_Provided material:_
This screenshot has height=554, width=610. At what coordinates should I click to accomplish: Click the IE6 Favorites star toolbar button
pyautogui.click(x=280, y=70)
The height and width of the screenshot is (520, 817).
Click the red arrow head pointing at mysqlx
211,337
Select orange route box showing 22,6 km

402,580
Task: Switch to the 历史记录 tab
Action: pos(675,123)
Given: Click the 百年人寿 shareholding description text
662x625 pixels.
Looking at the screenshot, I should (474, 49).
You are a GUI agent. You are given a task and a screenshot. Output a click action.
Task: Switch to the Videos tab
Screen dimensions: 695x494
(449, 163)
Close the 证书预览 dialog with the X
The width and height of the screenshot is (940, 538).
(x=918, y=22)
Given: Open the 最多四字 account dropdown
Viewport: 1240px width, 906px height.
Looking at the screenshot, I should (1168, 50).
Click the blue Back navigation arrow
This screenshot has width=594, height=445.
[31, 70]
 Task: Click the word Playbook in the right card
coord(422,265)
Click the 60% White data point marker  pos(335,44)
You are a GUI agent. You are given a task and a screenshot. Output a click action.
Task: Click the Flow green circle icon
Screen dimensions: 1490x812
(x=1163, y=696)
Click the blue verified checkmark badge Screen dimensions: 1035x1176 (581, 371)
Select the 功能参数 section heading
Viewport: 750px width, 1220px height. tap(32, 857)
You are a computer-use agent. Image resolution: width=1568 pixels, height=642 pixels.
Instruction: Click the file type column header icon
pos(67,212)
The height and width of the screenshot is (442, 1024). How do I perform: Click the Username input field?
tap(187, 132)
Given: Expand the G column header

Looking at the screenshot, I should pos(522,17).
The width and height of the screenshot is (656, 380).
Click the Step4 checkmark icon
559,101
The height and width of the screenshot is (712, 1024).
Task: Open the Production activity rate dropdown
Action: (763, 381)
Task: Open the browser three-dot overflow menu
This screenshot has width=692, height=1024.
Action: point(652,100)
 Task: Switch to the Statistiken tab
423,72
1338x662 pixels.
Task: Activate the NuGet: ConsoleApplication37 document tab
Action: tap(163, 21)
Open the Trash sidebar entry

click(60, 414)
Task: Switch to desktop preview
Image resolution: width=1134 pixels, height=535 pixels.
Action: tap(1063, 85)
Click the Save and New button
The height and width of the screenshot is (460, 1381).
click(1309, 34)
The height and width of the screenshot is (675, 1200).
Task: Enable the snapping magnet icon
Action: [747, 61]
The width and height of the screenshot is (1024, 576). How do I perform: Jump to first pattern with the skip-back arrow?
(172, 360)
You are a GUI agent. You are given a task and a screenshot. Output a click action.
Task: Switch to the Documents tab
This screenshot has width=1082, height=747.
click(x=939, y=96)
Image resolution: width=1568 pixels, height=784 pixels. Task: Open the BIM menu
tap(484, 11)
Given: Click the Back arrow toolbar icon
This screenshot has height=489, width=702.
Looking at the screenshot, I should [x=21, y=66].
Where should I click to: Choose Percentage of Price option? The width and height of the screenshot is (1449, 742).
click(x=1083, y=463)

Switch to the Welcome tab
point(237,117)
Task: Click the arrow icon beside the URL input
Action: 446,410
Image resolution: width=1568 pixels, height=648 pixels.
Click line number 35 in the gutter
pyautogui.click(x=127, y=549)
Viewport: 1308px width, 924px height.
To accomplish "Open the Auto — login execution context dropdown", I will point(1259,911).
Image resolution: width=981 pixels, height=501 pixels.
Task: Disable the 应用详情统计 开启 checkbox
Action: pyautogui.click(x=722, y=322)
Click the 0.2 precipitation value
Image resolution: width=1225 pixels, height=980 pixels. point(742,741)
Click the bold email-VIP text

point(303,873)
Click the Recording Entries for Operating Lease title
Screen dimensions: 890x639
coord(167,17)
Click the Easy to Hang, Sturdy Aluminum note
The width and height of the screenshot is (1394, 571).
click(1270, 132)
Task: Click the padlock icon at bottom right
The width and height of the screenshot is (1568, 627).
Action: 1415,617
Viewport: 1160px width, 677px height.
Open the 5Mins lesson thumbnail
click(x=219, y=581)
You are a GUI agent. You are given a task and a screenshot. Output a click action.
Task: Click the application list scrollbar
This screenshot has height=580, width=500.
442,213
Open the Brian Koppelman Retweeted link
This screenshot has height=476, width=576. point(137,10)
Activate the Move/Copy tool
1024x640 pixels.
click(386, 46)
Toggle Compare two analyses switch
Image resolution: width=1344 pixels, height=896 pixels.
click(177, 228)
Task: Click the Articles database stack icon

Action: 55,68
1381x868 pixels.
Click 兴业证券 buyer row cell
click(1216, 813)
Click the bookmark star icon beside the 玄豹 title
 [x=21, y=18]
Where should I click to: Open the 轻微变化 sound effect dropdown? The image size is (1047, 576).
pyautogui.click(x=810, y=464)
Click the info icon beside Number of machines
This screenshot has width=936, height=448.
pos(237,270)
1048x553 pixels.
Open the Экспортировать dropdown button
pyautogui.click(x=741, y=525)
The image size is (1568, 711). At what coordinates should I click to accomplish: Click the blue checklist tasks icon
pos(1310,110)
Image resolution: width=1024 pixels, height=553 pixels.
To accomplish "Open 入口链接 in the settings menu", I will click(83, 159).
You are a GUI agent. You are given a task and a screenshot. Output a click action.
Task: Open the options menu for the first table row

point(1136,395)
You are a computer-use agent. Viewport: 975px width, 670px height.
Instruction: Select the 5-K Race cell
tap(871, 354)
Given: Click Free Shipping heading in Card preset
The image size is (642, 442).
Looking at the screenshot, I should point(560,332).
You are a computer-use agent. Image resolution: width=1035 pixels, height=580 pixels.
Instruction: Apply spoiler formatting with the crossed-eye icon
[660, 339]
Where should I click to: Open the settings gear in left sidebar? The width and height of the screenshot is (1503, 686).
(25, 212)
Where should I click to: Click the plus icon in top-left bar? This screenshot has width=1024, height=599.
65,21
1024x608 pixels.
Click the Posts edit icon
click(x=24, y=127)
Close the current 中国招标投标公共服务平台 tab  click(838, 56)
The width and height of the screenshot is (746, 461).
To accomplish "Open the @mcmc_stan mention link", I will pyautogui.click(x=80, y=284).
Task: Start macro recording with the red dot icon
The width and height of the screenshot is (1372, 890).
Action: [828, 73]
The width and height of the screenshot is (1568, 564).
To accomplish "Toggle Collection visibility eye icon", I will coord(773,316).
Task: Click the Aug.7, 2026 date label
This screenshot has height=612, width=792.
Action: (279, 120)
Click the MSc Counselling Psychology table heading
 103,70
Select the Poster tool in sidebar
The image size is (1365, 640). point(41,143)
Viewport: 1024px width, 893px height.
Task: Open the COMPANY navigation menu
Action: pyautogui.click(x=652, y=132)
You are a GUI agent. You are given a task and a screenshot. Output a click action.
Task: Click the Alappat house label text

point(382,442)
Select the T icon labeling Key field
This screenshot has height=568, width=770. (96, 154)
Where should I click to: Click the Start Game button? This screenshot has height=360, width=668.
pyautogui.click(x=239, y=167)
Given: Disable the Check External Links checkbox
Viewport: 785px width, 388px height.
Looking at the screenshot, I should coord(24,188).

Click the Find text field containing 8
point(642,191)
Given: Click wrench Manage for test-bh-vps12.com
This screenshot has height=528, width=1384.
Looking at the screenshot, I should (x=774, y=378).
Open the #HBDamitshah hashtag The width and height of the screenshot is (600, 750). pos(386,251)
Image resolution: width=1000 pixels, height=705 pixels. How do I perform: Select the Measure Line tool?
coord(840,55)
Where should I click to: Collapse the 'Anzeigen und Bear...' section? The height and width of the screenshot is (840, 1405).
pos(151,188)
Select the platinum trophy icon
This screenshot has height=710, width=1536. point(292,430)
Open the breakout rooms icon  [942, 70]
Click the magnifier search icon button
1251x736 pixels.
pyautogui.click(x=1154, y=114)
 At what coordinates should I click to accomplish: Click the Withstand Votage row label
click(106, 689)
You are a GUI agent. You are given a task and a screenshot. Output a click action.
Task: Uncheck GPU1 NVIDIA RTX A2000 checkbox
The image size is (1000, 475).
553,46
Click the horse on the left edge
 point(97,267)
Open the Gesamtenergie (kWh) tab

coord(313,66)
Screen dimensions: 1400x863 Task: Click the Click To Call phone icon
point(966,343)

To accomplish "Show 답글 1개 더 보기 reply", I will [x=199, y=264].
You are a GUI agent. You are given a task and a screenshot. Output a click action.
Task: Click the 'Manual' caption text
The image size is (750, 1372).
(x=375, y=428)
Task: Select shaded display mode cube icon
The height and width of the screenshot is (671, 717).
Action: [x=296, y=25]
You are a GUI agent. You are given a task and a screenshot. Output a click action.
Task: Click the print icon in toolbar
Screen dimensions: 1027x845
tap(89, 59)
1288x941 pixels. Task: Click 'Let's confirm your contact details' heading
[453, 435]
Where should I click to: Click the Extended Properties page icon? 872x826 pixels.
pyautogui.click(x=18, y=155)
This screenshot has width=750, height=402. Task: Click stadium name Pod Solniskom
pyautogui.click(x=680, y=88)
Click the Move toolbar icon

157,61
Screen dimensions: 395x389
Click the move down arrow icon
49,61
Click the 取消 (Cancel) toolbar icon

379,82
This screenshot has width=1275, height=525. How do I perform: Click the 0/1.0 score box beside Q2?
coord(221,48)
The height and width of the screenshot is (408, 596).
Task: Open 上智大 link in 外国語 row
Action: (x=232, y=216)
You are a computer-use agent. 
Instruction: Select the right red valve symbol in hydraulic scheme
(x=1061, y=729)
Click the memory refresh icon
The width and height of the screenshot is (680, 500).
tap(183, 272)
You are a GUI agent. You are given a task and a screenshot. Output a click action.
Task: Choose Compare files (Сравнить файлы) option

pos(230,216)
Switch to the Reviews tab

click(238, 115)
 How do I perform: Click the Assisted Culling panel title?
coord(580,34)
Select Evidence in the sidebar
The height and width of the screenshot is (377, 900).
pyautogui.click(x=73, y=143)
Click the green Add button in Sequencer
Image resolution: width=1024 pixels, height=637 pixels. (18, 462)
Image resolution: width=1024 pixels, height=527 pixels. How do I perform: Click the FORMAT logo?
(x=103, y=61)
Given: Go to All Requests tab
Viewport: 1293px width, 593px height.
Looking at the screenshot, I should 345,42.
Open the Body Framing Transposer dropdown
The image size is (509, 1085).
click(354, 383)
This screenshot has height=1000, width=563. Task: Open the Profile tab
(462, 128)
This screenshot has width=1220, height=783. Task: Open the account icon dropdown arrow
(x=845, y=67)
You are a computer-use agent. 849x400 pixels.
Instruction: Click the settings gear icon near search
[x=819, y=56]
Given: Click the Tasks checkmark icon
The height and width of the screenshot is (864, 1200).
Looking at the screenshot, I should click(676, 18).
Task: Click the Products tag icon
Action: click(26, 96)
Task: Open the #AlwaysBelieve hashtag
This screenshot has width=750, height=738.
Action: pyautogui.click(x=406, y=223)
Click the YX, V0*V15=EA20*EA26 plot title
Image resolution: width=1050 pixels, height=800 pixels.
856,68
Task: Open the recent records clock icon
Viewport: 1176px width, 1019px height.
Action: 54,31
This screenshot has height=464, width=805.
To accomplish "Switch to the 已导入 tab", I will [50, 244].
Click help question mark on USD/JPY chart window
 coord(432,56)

_About this task:_ Every line above that holds the string "hashtag" should be copied out.

_Written response:_
Open the #HBDamitshah hashtag The width and height of the screenshot is (600, 750). pos(386,251)
Task: Open the #AlwaysBelieve hashtag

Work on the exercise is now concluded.